(Excerpts from a dataset)
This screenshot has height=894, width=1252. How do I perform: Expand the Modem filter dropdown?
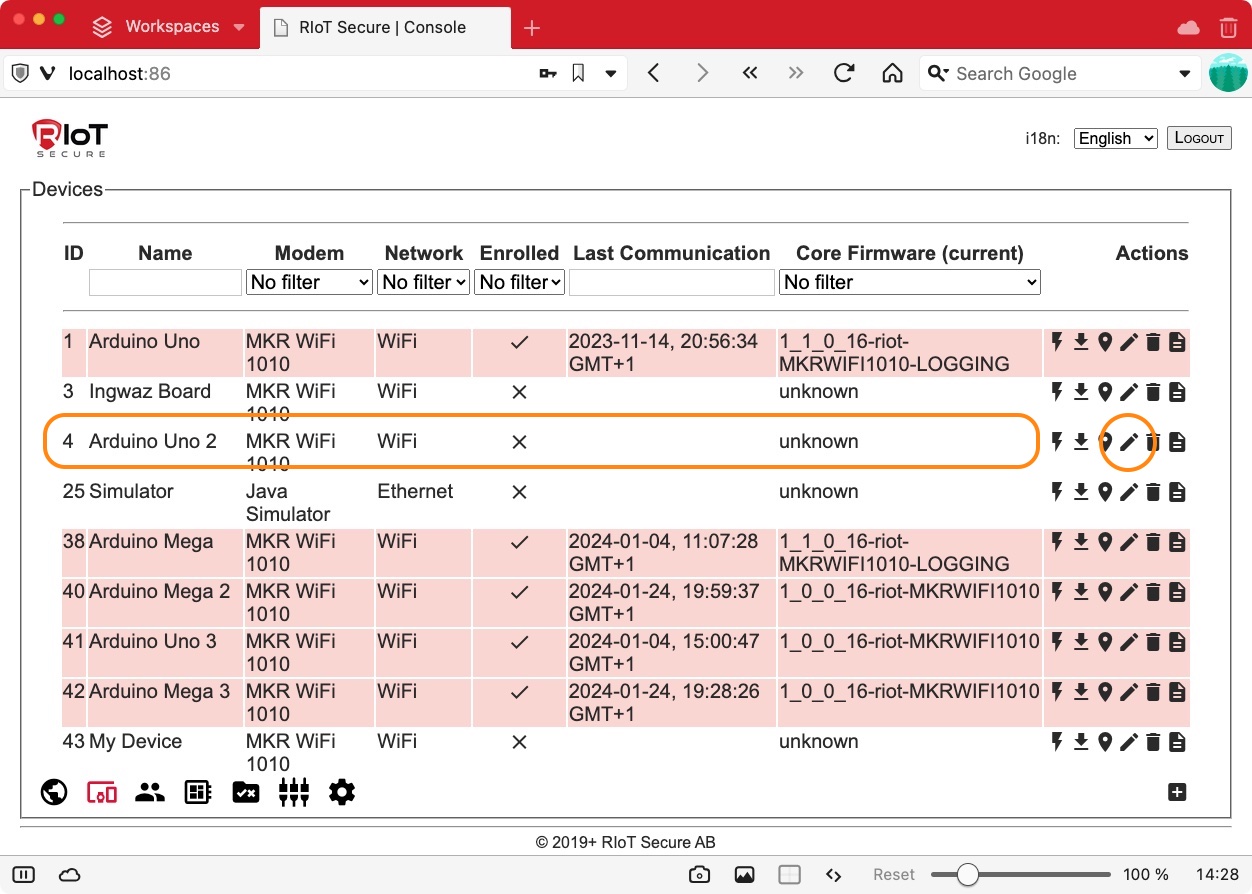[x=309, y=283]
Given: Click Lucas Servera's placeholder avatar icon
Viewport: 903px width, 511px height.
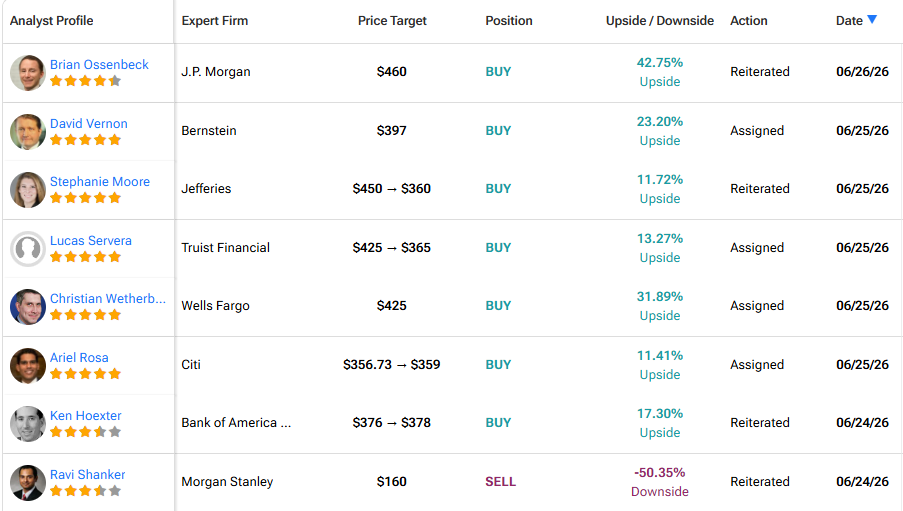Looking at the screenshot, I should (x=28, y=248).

Assignment: Each line above is to be repeated exactly as written; no picture is carried over.

Answer space:
This screenshot has height=894, width=1252. How do I perform: Expand the Modem filter dropdown?
[x=309, y=283]
Given: Click Lucas Servera's placeholder avatar icon
Viewport: 903px width, 511px height.
Looking at the screenshot, I should (x=28, y=248).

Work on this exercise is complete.